4.makna konseptual dan asosiatif. Makna konseptual merupakan makna suatu kata yang menunjukkan deskripsi kata tersebut. Contoh: pangeran pergi menunggang unta. Kata “unta” memilki makna konseptual yaitu binatang gurun berkaki empat yang dapat dijadikan sebagai alat transportasi. Sedangkan makna asosiasi merupakan makna kata yang menunjukkan hubungan yang terkait dengan kata tersebut. Contoh: kata merah memiliki hubungan berani sedangkan kata merpati dihubungkan (asosiasi) dengan kesetiaan.

5.makna kata dan istilah. Makna kata akan terlihat jelas ketika kata tersebut digunakan dalam sebuah kalimat. contoh: kata “dingin” dapat berarti mengenai suhu atau cuaca, atau menunjukkan sikap seseorang. Sementara itu makna istilah merupakan makna yang bersifat pasti atau mutlak. Hal ini karena makna istilah hanya digunakan dalam bidang-bidang tertentu. Contoh: kata dingin di atas jika digunakan dalam bidang ilmu pengetahan alam maka memiiki makna pasti menunjukkan suatu suhu.

6.makna kias dan lugas. Makna kias ialah kata atau frase yang biasa digunakan untuk mengatakan makna secara tidak langsung. Biasa digunakan dalam majas atau peribahasa. Contoh: jangan sampai terjerat lintah darat. Frase lintah darat menunjukkan makna kias yang berarti adalah rentenir. Sedangkan makna lugas adalah kebalikan dari makna kias. Artinya dalam makna lugas terang-terangan menyebutkan makna yang sesungguhnya. Contoh: sepertinya hampir semua pejabat negara adalah koruptor.

Dalam memilih diksi harus mempertimbangkan kesesuaian dan ketepatan kata. Perhatikan syarat-syarat berikut untuk menentukan kesesuaian diksi:

1.Hindari pengggunaan bahasa substandar dalam situasi formal. Bahasa standar ialah merupakan tutur bahasa yang biasa digunakan oleh  mereka kalangan menengah ke atas,  atau yang mengenyam pendidikan tinggi. Sementara itu, bahasa nonstrandar kebalikannya, biasa digunakan dalam percakapan sehari-hari orang umum.

2.Menggunakan kata ilmiah dalam kondisi tertentu saja, selebihnya gunakan kata popular. Kata ilmiah merupakan kata yang biasa digunakan dalam tulisan ilmiah atau kata yang jarang digunakan oleh orang-orang awam, hanya kalangan tertentu saja yang menggunakan. Contoh, dalam jurnal ilmiah menggunakan kata ilmiah. Sedangkan ketika berbca maka gunakanlah kata popular, halini karena agar makna yang disampaikan dalam jurnal dapat dimengerti oleh semua pendengar.

++++++++++

> **Tujuan**
Sebutkan semua jenis makna yang diuraikan dalam penggalan tentang makna kata dan diksi di atas. Kerjakan hanya berdasarkan penggalan teks ini.

++++++++++

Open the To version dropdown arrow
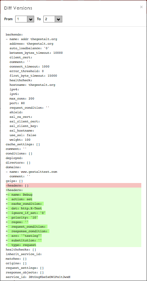This screenshot has width=147, height=281. pos(58,19)
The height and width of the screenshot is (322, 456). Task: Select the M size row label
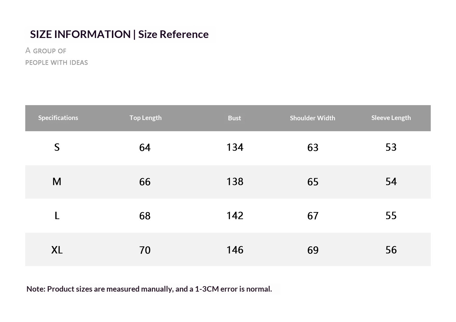click(x=57, y=182)
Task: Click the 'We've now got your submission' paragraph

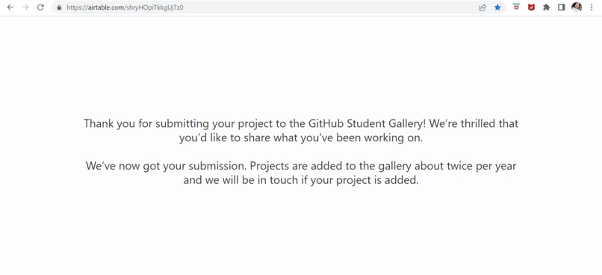Action: [x=301, y=173]
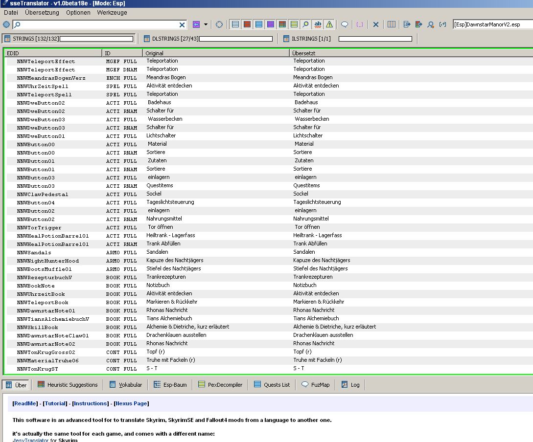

++++++++++

> **Jawaban Lengkap**
Makna konseptual, makna asosiatif, makna kata, makna istilah, makna kias, dan makna lugas.